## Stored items
═══

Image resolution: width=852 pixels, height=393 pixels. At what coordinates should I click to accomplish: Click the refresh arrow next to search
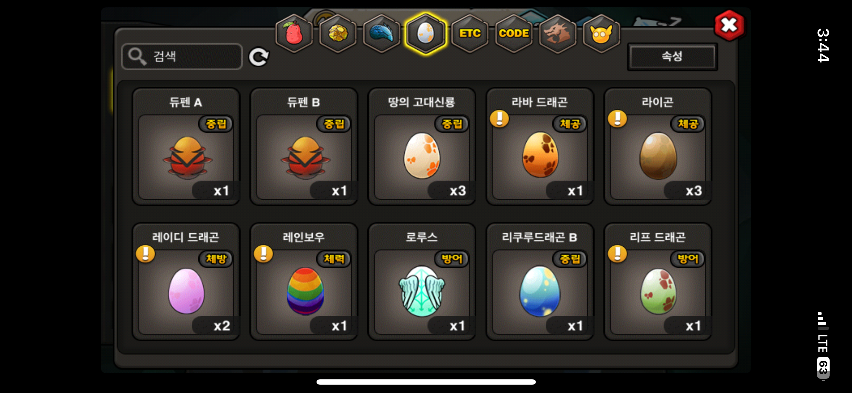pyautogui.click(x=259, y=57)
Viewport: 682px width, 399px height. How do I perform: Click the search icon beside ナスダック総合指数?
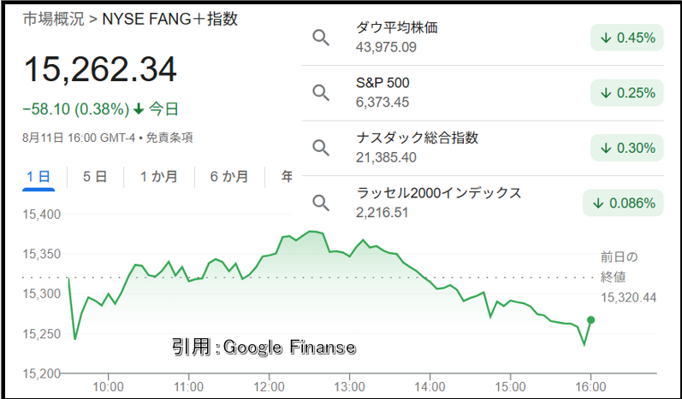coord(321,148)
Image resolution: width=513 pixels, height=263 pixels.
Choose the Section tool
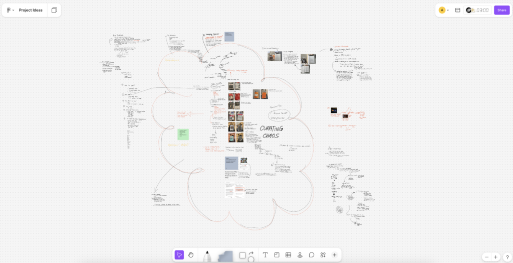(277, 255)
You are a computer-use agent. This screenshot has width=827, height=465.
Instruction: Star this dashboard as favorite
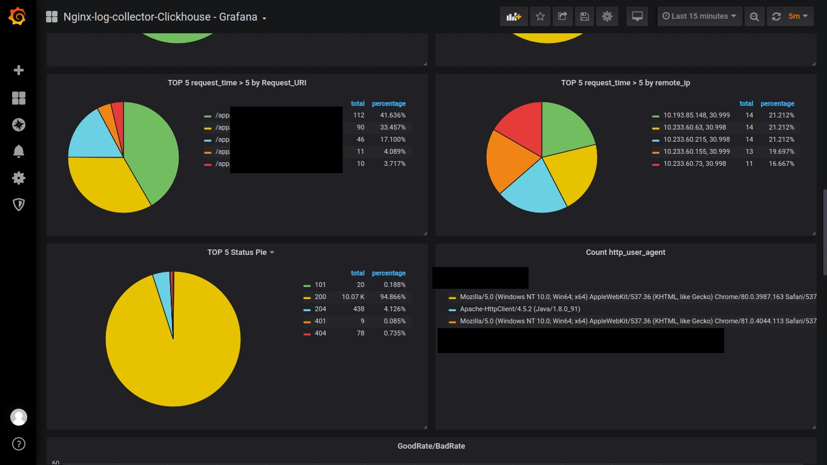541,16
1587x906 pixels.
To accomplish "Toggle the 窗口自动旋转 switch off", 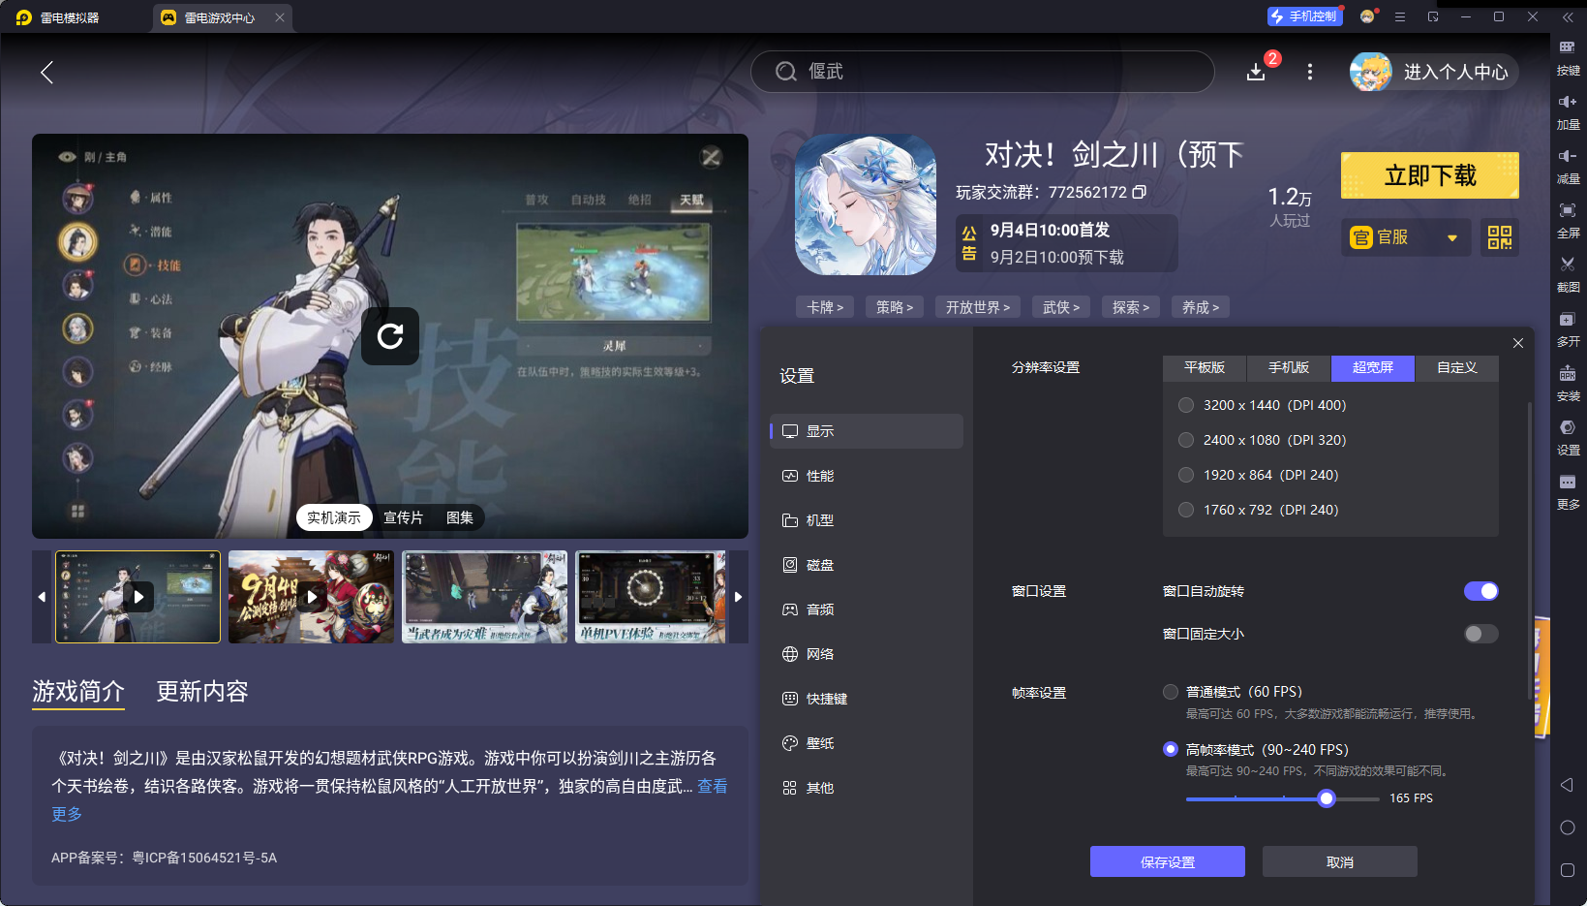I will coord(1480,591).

═══

## EXERCISE REQUIREMENTS
Nothing but the lines from the first line of the data above through the line holding "Image resolution: width=513" may appear in the response, copied exactly and without pictures.

## RESPONSE TO THIS TASK
Image resolution: width=852 pixels, height=393 pixels. At what coordinates should I click to accomplish: Click the refresh arrow next to search
pyautogui.click(x=259, y=57)
Viewport: 682px width, 399px height. How do I perform: Click the search icon beside ナスダック総合指数?
coord(321,148)
Image resolution: width=513 pixels, height=263 pixels.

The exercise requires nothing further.